[Stored data entries]

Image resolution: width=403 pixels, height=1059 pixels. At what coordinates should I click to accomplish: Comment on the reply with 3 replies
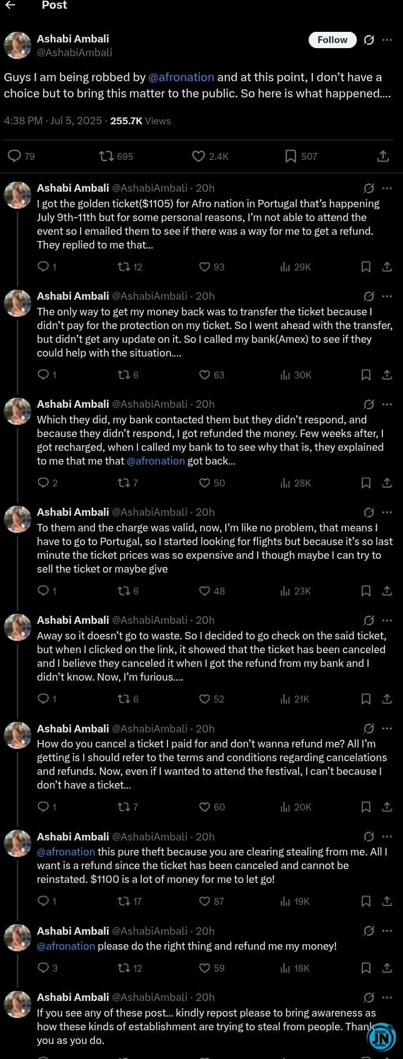point(47,968)
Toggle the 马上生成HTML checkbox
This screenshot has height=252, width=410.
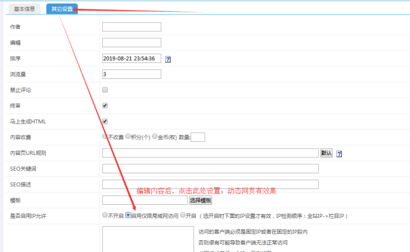(105, 121)
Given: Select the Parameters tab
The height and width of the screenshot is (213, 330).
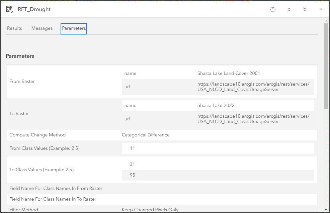Looking at the screenshot, I should click(x=74, y=28).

**What this task involves**
Copy all records exactly, no images.

**Response area**
Image resolution: width=403 pixels, height=1059 pixels. At what coordinates should I click to accomplish: Comment on the reply with 3 replies
point(47,968)
Toggle the 马上生成HTML checkbox
This screenshot has height=252, width=410.
(105, 121)
Given: Select the Parameters tab
The height and width of the screenshot is (213, 330).
Looking at the screenshot, I should click(x=74, y=28).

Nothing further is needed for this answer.